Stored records
———

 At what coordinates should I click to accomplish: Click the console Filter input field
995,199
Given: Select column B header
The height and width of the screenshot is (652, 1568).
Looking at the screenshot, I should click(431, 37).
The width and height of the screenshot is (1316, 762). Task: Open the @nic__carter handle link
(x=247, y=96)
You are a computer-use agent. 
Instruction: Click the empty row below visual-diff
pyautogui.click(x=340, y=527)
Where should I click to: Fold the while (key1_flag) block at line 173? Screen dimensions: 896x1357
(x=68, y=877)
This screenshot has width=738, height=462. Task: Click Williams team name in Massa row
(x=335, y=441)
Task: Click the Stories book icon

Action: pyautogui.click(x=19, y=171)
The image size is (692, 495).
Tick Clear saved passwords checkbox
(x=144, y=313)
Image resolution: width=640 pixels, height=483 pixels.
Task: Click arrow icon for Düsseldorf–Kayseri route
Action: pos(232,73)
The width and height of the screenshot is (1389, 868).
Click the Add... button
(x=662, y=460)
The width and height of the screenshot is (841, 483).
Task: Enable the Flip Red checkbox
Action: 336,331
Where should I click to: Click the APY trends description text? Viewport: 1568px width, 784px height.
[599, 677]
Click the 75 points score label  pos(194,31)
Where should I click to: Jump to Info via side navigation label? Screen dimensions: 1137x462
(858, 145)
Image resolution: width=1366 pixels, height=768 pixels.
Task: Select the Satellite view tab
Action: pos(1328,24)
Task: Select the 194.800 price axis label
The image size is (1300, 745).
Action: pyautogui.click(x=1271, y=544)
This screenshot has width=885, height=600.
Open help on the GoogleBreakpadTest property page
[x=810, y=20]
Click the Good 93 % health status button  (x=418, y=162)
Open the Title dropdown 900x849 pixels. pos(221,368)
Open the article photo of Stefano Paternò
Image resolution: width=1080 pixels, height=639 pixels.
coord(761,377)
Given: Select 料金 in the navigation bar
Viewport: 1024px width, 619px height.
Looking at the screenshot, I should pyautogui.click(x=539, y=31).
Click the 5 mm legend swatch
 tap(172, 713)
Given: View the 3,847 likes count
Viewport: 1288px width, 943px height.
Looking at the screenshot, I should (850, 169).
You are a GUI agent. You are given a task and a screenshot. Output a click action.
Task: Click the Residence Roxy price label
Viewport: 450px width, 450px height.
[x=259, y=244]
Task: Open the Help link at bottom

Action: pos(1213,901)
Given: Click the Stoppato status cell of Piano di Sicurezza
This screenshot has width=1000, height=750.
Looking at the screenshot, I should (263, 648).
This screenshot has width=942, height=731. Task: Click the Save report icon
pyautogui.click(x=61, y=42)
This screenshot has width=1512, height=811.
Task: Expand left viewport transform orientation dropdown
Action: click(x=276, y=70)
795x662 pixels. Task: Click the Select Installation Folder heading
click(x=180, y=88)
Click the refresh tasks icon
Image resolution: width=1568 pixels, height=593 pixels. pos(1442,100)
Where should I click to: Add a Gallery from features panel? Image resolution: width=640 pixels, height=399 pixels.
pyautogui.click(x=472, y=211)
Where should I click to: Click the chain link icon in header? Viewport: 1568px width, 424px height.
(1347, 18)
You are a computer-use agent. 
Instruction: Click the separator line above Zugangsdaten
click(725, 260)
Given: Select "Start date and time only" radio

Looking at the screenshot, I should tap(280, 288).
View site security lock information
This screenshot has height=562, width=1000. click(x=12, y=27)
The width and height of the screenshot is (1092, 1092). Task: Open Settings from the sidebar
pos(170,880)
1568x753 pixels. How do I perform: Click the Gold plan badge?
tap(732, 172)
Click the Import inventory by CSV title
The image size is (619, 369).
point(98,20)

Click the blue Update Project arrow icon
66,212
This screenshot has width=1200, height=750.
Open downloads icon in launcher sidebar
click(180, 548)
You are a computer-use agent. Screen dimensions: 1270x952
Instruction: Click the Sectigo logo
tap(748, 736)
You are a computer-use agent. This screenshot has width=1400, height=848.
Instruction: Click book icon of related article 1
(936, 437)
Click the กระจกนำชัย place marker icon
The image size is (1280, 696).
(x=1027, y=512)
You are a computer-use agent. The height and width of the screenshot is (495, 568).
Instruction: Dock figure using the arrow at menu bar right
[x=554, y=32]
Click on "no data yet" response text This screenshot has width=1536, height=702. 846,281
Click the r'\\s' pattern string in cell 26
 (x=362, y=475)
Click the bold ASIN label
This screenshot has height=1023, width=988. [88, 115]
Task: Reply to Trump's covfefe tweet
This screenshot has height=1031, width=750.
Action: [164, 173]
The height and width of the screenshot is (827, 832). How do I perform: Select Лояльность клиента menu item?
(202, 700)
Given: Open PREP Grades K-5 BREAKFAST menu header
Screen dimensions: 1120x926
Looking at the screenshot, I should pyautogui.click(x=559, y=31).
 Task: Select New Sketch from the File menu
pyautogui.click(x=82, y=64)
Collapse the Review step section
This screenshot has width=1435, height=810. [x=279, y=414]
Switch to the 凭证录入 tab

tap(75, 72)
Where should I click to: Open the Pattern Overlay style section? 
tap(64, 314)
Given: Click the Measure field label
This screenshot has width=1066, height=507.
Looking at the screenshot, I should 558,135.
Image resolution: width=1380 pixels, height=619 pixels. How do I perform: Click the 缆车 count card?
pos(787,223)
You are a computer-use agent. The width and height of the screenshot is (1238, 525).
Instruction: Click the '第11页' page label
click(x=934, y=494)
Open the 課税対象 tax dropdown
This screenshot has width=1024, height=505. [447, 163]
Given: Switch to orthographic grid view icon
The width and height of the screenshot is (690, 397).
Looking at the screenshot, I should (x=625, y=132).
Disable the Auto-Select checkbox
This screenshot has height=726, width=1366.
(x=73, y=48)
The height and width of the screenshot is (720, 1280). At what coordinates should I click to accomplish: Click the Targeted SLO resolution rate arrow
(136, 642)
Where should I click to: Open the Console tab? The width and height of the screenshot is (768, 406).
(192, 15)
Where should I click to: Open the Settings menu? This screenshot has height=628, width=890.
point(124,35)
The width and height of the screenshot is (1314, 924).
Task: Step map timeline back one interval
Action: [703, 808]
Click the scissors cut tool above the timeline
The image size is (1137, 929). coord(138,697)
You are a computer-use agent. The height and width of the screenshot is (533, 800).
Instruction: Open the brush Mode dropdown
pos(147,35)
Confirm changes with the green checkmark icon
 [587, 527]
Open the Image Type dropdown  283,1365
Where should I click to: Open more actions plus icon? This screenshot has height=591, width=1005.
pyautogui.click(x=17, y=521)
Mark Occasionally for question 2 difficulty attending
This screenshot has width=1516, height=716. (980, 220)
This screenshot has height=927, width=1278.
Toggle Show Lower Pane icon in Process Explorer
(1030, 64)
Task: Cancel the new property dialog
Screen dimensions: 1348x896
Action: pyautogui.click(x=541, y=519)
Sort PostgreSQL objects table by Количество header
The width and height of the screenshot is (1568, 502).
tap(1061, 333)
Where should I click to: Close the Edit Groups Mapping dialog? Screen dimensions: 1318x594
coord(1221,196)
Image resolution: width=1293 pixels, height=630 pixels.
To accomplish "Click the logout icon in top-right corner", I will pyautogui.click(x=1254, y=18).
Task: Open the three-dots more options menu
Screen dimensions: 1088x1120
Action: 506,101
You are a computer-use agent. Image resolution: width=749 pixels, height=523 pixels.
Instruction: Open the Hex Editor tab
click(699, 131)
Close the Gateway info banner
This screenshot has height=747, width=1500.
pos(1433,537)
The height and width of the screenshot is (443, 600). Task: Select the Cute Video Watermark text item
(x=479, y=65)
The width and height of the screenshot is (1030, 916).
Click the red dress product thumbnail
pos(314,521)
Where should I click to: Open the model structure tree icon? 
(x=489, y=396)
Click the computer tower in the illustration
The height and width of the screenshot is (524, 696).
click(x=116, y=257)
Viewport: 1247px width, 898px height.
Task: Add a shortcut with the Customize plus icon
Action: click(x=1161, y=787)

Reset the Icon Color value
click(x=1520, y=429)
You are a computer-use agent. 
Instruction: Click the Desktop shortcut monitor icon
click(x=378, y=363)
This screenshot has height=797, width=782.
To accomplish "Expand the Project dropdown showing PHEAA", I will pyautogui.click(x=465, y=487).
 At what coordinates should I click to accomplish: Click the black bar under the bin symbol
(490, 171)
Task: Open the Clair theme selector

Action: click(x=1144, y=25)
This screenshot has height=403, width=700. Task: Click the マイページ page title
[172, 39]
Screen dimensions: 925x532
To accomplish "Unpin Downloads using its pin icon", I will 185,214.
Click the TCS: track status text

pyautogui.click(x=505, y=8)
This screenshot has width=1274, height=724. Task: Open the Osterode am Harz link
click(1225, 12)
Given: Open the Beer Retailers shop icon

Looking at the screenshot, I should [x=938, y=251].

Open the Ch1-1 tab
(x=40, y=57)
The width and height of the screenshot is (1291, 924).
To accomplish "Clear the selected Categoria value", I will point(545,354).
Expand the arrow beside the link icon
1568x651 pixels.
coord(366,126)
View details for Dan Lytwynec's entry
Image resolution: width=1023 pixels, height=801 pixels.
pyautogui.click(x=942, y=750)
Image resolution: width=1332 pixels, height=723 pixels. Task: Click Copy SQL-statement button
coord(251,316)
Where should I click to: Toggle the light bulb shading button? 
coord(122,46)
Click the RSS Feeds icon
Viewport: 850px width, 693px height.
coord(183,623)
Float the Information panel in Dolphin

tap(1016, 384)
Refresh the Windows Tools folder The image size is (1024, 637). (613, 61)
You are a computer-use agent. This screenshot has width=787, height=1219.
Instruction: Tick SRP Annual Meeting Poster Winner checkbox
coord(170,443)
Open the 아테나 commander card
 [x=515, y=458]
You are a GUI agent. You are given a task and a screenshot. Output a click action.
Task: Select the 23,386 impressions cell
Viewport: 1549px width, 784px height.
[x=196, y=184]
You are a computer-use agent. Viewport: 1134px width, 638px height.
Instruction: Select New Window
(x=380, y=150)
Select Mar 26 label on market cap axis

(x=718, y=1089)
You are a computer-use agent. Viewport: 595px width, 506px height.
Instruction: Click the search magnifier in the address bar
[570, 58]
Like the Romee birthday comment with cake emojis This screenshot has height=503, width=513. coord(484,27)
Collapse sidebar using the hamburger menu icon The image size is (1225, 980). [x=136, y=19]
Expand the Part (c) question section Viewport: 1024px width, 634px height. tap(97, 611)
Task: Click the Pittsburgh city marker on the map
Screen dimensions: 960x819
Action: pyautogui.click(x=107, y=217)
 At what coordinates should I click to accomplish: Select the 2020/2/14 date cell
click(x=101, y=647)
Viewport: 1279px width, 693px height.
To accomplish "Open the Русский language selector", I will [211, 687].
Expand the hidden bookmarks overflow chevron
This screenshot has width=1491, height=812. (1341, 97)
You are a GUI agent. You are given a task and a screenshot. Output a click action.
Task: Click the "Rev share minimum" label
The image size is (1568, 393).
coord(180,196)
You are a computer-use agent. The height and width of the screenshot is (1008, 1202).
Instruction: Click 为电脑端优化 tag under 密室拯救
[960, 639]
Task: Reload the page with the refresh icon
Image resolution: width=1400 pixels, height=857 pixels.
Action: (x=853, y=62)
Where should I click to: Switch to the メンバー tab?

———

What is being asked: Copy out all the lines of the records that include "marker".

Output for this task:
Click the กระจกนำชัย place marker icon
Task: Click the Pittsburgh city marker on the map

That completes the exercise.